“Bolsonaro quer espoliar os índios da Amazônia”, destaca o Le Figaro

Atualizado em 11 de fevereiro de 2020 às 15:27

PUBLICADO NA RFI

O jornal francês Le Figaro desta terça-feira (11) publica uma grande matéria intitulada “Bolsonaro à l’assaut des Indiens d’Amazonie”, ou “Bolsonaro quer espoliar os índios da Amazônia”. O subtítulo explica que o presidente brasileiro quer explorar a imensa floresta do país e propõe que os índios se integrem melhor à sociedade. A matéria é ilustrada com uma grande foto de um yanomami visitando, ao lado de agentes do Ibama, uma área devastada por uma mina ilegal no Estado do Roraima.

Os índios da Amazônia vão perder suas terras e sua alma? questiona o texto. A ameaça é real depois da série de medidas adotadas nos últimos dias pelo governo Bolsonaro, acredita o correspondente do jornal conservador no Brasil, Michel Leclerq.

O medo das populações indígenas é alimentado principalmente por dois motivos. O primeiro é o projeto de lei, apresentado na semana passada, que autoriza a exploração econômica em grandes áreas da floresta tropical, que será aberta a investimentos nos setores de mineração, petróleo, agronegócio, turismo ou para a construção de barragens. O segundo motivo de intimidação, segundo a matéria, é a nomeação de um ex-missionário evangélico, Ricardo Lopes Dias, para a chefiar a coordenação-geral de proteção a índios isolados da Funai.

Constituição garantiu direito a terras ancestrais

A reportagem lembra que a exploração da maior floresta tropical do mundo começou desde a chegada dos portugueses ao Brasil no século 16, mas ganhou um impulso decisivo a partir da Ditadura Militar brasileira, nos anos 1970. Com a volta dos civis ao poder, a Constituição de 1988 garantiu aos povos indígenas a posse de suas terras ancestrais que equivalem a 12% do território nacional, isto é, mais de um 1 milhão de km², informa o correspondente.

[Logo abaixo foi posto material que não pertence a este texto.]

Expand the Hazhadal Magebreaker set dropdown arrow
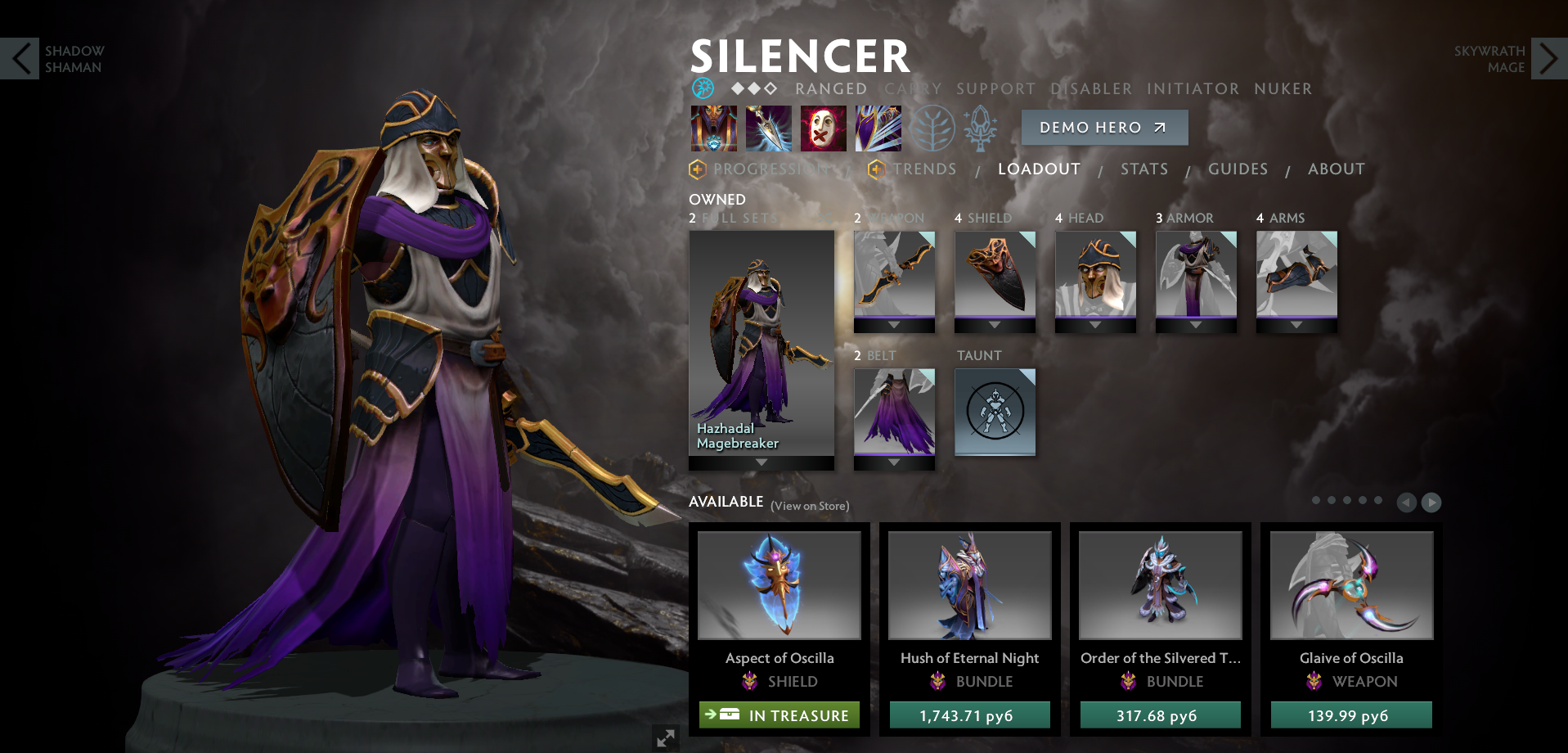Image resolution: width=1568 pixels, height=753 pixels. [x=761, y=462]
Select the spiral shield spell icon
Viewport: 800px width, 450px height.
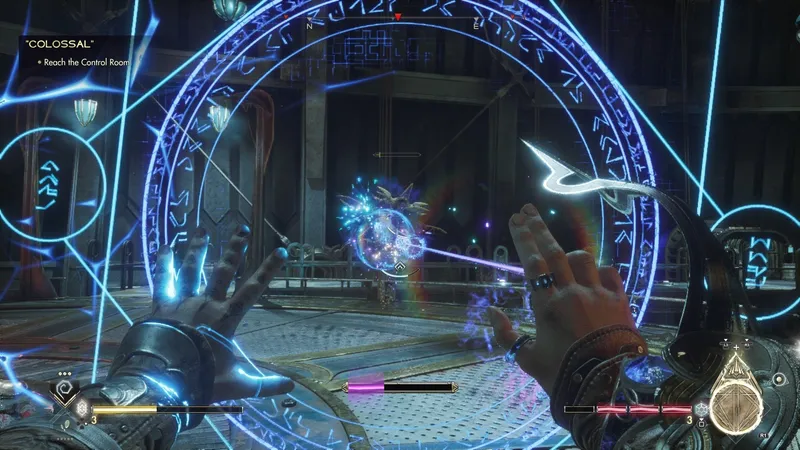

Antes de chegar ao poder, Jair Bolsonaro afirmou que os índios viviam nas reservas “como animais em zoológicos” e que hoje “eles mudaram, são seres humanos como nós e devem ser integrados”, cita o diário. A reportagem indica que algumas tribos não são insensíveis a esse discurso devido às compensações financeiras previstas no projeto de lei em troca da exploração de suas terras. Mas a grande maioria rejeita categoricamente esses projetos.

“O sangue que corre em nossas veias é impregnado de nossas lutas e resistências. Não aceitaremos esse pesadelo” previne, em declaração ao Le Figaro, a líder indígena Sônia Guajajara, coordenadora da Aliança dos Povos Indígenas do Brasil (Apib).

Ameaça aos índios isolados

O projeto de assimilação forçada ameaça os grandes povos da floresta, mas também os pequenos grupos vulneráveis de índios que vivem isolados, sem nenhum contato com o mundo exterior. A Funai calcula que o país possui 114 desses grupos.

O novo coordenador-geral de proteção a índios isolados da Funai integrou a Missão Novas Tribos, de origem americana, que é acusada de ter dizimado o povo Zo’é. Mesmo se Ricardo Lopes Dias tenha garantido que não vai tentar evangelizar essas populações, o conjunto dos organismos indígenas rejeitou sua nomeação, informa o texto.

O padre Patricio Brennan, que atua na Amazônia há quarenta anos, entrevistado pelo Le Figaro, considera a situação uma “tragédia”. Segundo ele, essa visão do governo é “retrógrada e não respeita a cultura, as tradições e as crenças desses povos, que têm o direito de ficar isolados”.